Employee wellbeing is a term we hear about all the time, but what does it really mean? Often ‘wellbeing’ gets conflated with ‘wellness’, i.e. all the nice things an employer offers making it easier for employees to nurture their physical, mental and (increasingly often) financial health. Think yoga classes, mindfulness app subscriptions, fresh fruit in the office a ‘wellbeing allowance and subsidised gym memberships, to name a few.
Whilst these can be generous and valuable practices, they’re far removed from the core of workplace wellbeing.
Wellbeing, on the other hand, is a much more intangible and complex concept encompassing all the physical, psychological, social and financial aspects of working life. Together, and if done right, these allow people to perform to their fullest potential, thriving inside and outside the workplace.
Employee wellbeing is ultimately an outcome and personal assessment of how people feel about their working lives; for employers it is all about creating the conditions for them to thriving.
There is widespread evidence of the importance of employee wellbeing to organisational performance including higher productivity, lower attrition, reduced absenteeism and presenteeism, as well as greater loyalty and discretionary effort. Indeed, the burden of mental ill health alone cost UK employers an estimated 17 million lost working days in 2021/2022 – accounting for over half of all sick leave .
What are those conditions for thriving, then? We view them as the 5 pillars of wellbeing at work, as conceptualised by our wellbeing model.

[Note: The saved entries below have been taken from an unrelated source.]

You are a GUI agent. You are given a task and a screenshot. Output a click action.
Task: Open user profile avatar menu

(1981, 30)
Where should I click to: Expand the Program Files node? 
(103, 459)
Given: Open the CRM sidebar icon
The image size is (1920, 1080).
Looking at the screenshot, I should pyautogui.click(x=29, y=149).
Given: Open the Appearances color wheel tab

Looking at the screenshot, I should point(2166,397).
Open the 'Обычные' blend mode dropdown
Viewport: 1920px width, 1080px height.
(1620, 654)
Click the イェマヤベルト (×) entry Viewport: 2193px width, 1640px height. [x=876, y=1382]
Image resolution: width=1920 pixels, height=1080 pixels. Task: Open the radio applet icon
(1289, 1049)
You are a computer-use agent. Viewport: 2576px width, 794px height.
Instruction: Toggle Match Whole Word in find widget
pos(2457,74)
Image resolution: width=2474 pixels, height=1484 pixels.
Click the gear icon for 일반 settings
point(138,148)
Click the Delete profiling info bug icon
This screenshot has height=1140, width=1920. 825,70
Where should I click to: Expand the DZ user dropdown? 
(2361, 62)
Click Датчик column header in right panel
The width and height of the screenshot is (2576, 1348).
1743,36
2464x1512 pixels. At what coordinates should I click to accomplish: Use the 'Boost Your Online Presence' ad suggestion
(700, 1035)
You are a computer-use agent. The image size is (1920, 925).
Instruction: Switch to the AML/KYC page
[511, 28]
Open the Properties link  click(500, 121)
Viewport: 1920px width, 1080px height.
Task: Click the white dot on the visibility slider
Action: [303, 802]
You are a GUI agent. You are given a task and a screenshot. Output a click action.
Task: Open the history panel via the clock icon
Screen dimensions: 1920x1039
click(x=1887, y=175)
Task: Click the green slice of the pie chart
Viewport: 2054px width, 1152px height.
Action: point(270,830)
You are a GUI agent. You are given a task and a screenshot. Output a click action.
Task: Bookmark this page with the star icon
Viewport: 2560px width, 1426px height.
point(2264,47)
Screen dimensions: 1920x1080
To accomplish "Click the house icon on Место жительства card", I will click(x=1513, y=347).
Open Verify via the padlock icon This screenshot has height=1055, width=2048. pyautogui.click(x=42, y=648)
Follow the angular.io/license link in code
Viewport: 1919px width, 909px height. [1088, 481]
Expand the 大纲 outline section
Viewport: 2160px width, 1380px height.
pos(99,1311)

This takes a holistic view, breaking the concept down into the five key pillars which disproportionately impact people’s experience of wellbeing in the workplace.
What are the 5 pillars of employee wellbeing?
1. Psychological Safety
Psychological Safety is all about how employees assess the quality of the psychosocial work environment, i.e. the intangible things you can’t see. This includes the extent to which people feel free to speak up, challenge norms and decisions, show vulnerability and express their authentic selves. Psychological safety is a fundamental foundation closely intertwined with trust that provides the basis for a culture of wellbeing.
2. Interpersonal Relationships
Interpersonal Relationships acknowledges the basic human need to feel connected to other cared about and part of a wider community. Social connections at work are important for experience day-to-day fun and job satisfaction, but also in times of hardship by providing a social support network individuals can draw on for resilience. Besides bonding with peers, close interpersonal relationships are particularly important between employees and people managers.
3. Job Design & Fulfilment
Job Design & Fulfilment considers important individual role-related variables rather than focusing on the wider workplace culture: how are employees’ job roles structured, and how do people feel about them? This includes the extent to which employees experience fulfilment from their jobs, how fairly they feel compensated for it, and whether they’re able to comfortably cope with their job demands.
4. Work-Life Balance
Work-Life Balance, although often an outcome of other job and culture variables, is closely associated with the experience of employee wellbeing – and has taken on new meaning (and challenges) in an era of hybrid and remote working. Where possible, employers should empower employees to fit their working lives around personal lives e.g., through flexible and hybrid working.
5. Mental, Physical and Financial Health
Mental, Physical and Financial Health captures the ‘wellness’ piece of the wider wellbeing puzzle, i.e. the initiatives and offerings in place encouraging self-care behaviours and a wider culture of awareness. These might involve mental health awareness programs, exercise and nutrition advice, and financial wellbeing support. At its best, these efforts aren’t simply isolated perks but rather integrated into the wider fabric and culture of the business.
The 5 pillars of wellbeing are distinct in themselves but strongly inter-connected. Together they form a holistic conceptualisation of employee wellbeing, but also concrete guidance around the areas to action as an employer. Ultimately, an employer’s efforts around the 5 pillars will determine wellbeing outcomes both at an individual and organisational level.